Two quite recent books have really caught my eye. They are not repeats of the old classics, but they introduce dramatically different new patterns making tasteful and practical use of new synthetic materials and careful study of the natural insects.
1. Spinners & Cripples by Kelly Galloup
This 2001 book presents outstanding new imitations for -- you guessed it -- spinners and cripples. They address two major problems I dislike in other patterns.
The first problem is that the bodies are straight. Real mayfly bodies are very flexible and they are frequently bent as they float along the surface. The obvious solution is to simply bend the hook shank before tying, but this creates balance and line twist problems. Galloup presents patterns designed to cast well on bent hooks.
The second problem is the "triangular" profile of spinner wings tied from a single lump of fibers across the shank. They look unnatural and they tend to flop back with usage. Galloup presents a pattern (the "Ellis Triple Wing") which creates a sturdy, natural-looking profile.

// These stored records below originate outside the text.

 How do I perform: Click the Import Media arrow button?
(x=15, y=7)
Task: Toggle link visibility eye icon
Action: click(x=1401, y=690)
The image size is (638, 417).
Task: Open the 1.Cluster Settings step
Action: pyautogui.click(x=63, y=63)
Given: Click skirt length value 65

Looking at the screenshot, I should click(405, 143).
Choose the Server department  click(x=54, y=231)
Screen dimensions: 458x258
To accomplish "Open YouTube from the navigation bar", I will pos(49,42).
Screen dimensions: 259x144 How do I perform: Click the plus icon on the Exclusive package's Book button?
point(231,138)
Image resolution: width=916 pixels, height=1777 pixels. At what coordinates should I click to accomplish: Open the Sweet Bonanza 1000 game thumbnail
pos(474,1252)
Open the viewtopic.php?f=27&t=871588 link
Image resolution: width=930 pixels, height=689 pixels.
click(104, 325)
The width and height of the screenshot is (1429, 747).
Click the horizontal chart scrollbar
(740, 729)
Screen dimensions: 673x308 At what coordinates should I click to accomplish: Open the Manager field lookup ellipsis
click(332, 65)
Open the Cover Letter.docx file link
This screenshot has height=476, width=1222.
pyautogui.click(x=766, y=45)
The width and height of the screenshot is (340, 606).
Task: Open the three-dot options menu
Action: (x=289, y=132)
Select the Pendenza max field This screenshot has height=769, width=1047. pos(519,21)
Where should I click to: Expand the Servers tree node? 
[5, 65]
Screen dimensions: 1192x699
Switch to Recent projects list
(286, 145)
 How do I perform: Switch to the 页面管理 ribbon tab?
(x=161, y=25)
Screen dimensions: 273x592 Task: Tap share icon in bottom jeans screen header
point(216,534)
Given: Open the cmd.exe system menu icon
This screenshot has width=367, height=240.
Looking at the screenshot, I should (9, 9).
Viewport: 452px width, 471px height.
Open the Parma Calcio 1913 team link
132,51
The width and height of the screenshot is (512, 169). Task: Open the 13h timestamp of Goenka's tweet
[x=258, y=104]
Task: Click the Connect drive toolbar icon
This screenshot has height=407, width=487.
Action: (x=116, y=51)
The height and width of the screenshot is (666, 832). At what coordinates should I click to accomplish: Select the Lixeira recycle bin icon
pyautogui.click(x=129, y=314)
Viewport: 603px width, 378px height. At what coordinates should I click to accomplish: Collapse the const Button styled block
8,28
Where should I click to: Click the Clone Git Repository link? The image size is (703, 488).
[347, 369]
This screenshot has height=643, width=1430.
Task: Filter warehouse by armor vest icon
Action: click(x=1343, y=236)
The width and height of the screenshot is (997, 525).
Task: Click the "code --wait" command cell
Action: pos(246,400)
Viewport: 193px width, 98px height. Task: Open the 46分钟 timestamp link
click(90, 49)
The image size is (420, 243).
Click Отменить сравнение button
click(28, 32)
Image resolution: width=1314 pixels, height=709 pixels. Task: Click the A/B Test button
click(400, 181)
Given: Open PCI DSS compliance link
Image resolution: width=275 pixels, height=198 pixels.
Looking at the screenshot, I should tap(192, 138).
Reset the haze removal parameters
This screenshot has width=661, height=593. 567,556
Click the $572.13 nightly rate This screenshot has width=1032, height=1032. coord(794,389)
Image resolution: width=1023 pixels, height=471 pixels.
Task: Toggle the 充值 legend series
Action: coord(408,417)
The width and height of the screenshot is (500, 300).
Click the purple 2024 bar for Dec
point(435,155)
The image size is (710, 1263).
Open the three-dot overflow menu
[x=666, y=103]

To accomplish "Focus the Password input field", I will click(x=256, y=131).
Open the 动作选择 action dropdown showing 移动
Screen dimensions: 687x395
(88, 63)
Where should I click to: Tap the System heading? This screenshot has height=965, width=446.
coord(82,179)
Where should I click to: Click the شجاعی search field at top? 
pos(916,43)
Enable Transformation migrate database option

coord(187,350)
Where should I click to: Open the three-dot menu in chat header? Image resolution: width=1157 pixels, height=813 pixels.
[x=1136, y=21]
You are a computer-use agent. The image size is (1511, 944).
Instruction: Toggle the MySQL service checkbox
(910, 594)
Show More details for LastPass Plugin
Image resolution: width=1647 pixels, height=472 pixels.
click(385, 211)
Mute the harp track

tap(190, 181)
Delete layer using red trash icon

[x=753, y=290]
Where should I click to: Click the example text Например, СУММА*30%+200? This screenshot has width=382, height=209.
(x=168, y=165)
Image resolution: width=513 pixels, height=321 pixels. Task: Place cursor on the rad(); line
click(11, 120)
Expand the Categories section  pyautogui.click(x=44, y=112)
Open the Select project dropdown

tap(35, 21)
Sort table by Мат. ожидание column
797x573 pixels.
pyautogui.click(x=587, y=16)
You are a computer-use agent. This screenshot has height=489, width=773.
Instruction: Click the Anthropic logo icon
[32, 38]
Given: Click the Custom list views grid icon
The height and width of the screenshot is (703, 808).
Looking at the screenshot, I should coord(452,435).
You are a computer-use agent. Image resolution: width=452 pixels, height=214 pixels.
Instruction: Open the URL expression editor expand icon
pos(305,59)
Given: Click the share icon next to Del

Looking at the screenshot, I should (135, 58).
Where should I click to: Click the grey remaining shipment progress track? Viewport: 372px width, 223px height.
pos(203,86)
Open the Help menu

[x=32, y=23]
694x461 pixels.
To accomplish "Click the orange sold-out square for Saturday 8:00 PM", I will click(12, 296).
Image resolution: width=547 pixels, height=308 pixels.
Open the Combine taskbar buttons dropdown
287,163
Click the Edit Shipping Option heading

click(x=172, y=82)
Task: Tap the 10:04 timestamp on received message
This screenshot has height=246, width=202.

I have been too busy with this site to tie many of the patterns in this books, but I have tied and used some of Galloup's dries. I like them so much that, with the exception of a couple compara-spinners, all my other spinner patterns are sitting in a tupperware container somewhere under some old laundry in a closet.
2. Fly-Fishing Pressured Water by Lloyd Gonzales.
This brand new title is a must-have book
for serious hatch-matching fly anglers. It's the first book I've seen which introduces several useful new techniques not found in the comprehensive Fly Tier's Benchside Reference
. It also introduces entirely new fly designs.
The flies require a fair amount of skill to tie, but they're not beyond most serious hobbyists. And they are beautifully realistic and
lifelike imitations of the naturals. He writes about realism on page 15:
Realistic imitation is often maligned in fly-fishing literature, with the detractors leveling the incomprehensible accusation that such flies are poor fish-catchers because they are too realistic. That is not possible, and what they really mean is that the materials used to achieve a realistic appearance are often stiff and life-less, producing a fly that does not move or drift in a convincing fashion--in practical terms, such flies are not realistic enough.
I completely agree with this philosophy. In your first flip through the book you'll fall in love with his fly patterns, many of which look to both human and aquatic eyes very much like the real thing, yet are constructed of lifelike and durable materials.